== What this task involves ==
Retype, without changes or pictures, only the lines that begin at the one containing "Given: Open Tartomány vagy munkacsoport link" and end at the last line of the records that follow.

== Information supplied ==
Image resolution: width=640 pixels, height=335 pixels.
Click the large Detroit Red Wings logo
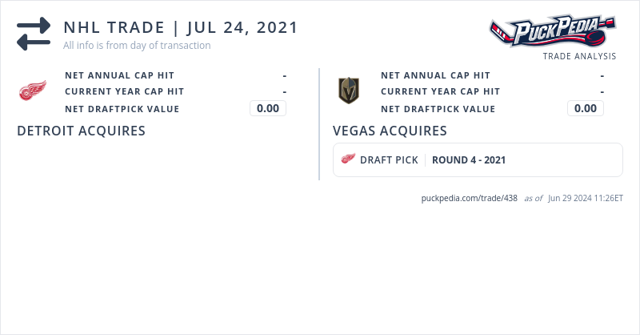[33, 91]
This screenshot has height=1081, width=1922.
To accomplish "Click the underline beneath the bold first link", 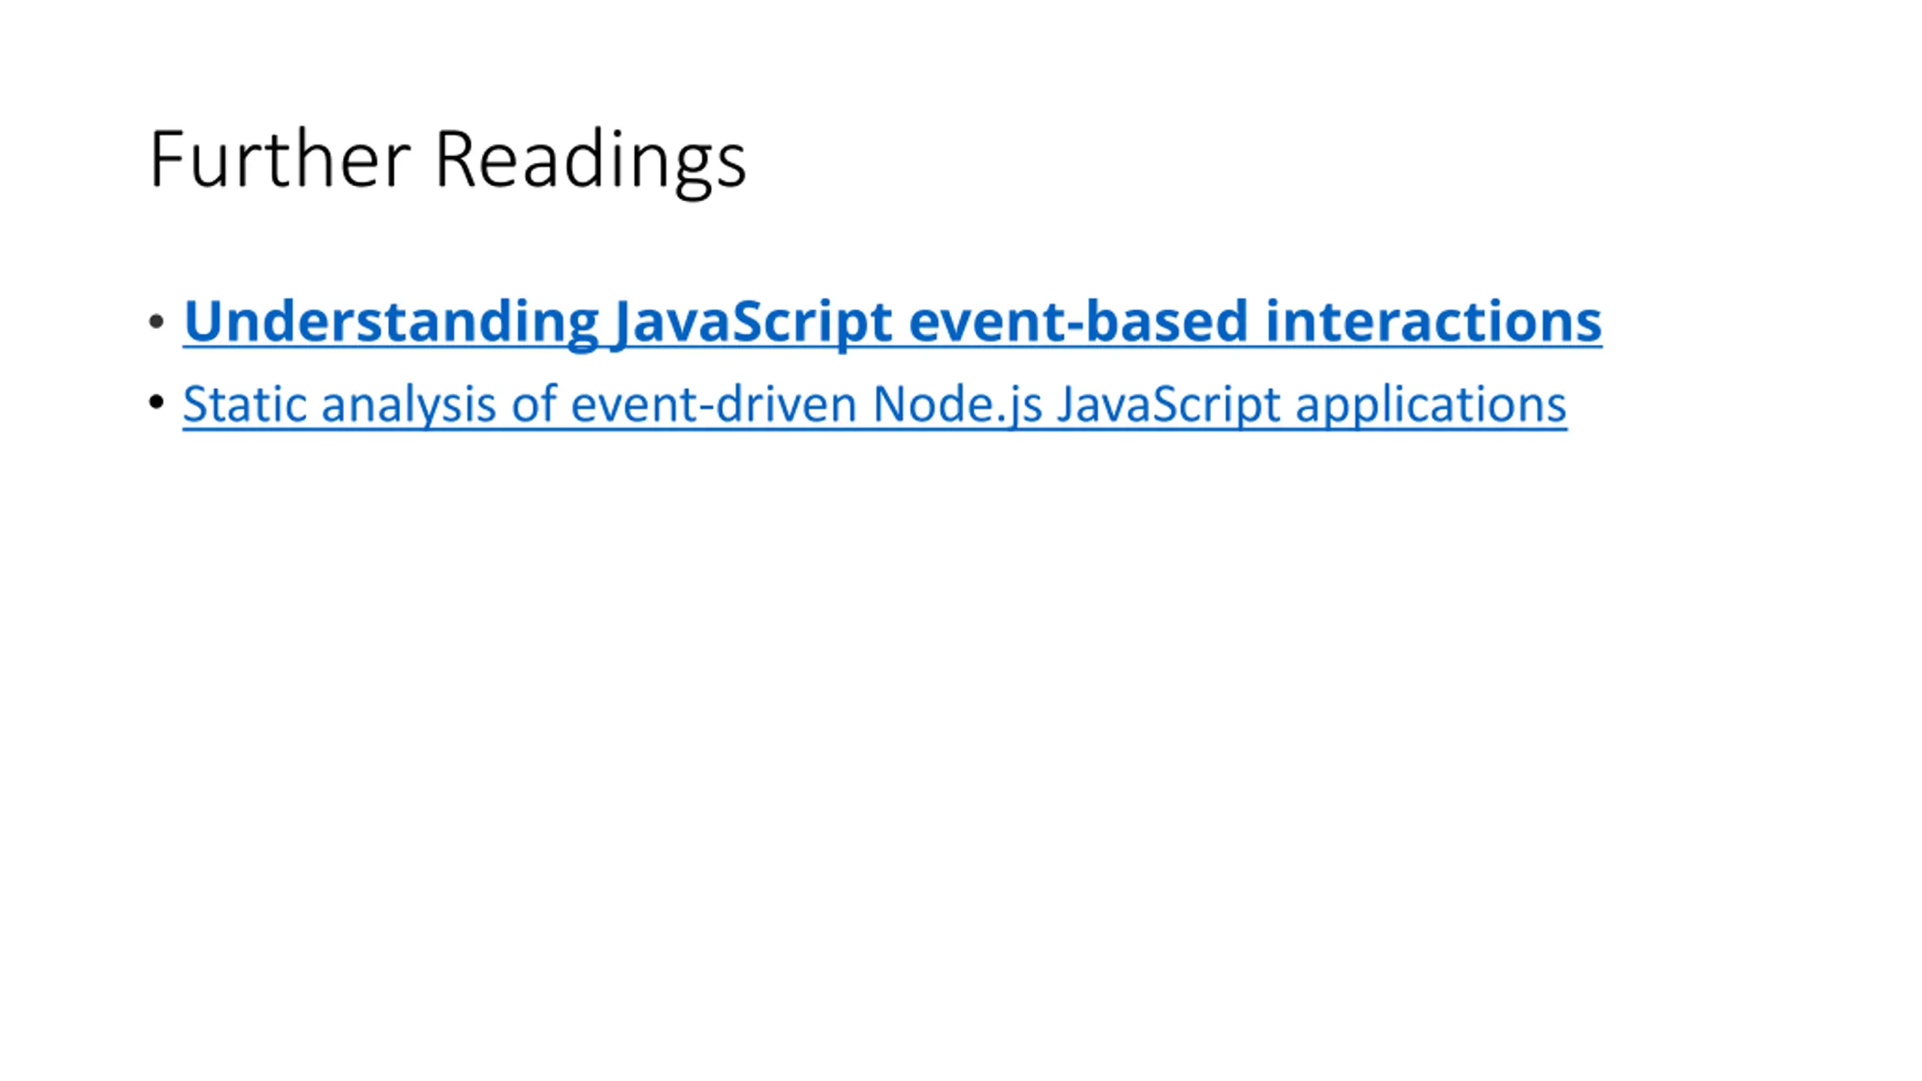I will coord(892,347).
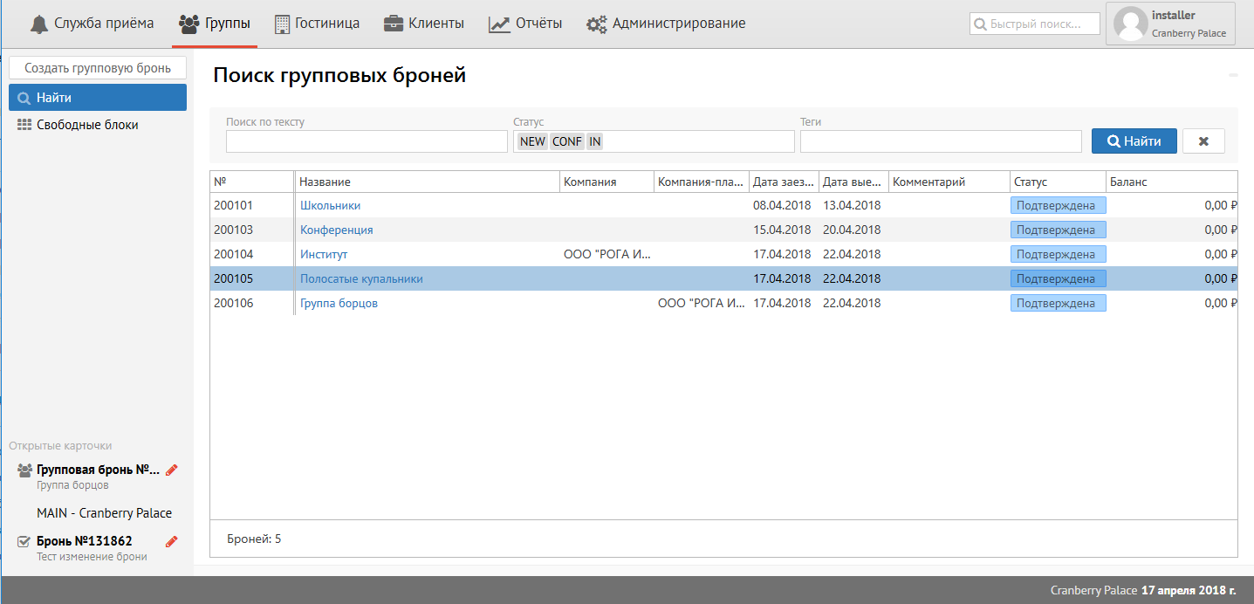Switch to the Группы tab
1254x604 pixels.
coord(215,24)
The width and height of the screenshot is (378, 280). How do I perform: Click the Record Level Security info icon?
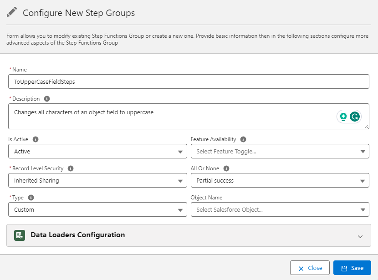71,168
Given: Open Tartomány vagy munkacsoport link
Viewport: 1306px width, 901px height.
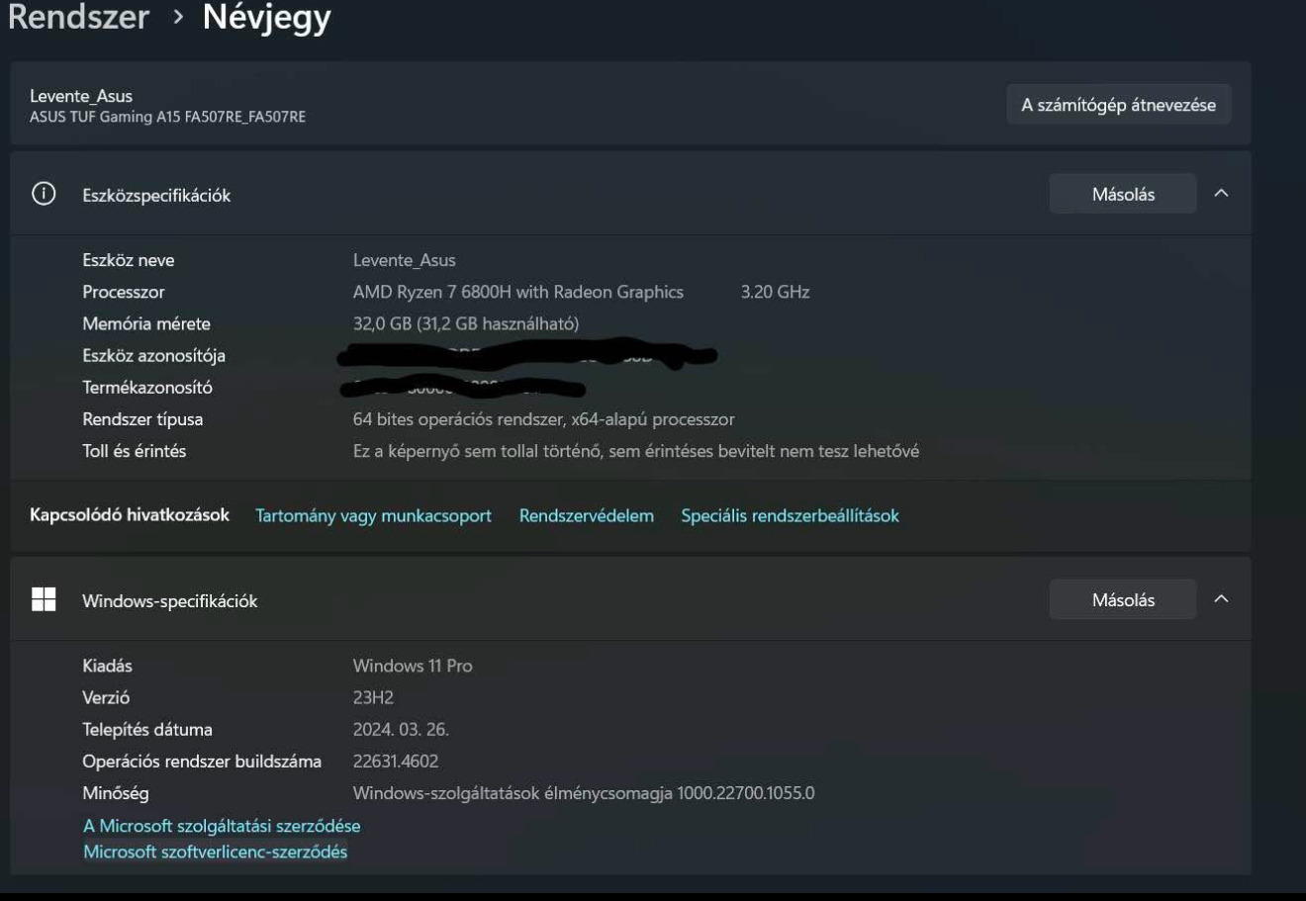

== Finished exercise ==
Given: Open Tartomány vagy munkacsoport link
Viewport: 1306px width, 901px height.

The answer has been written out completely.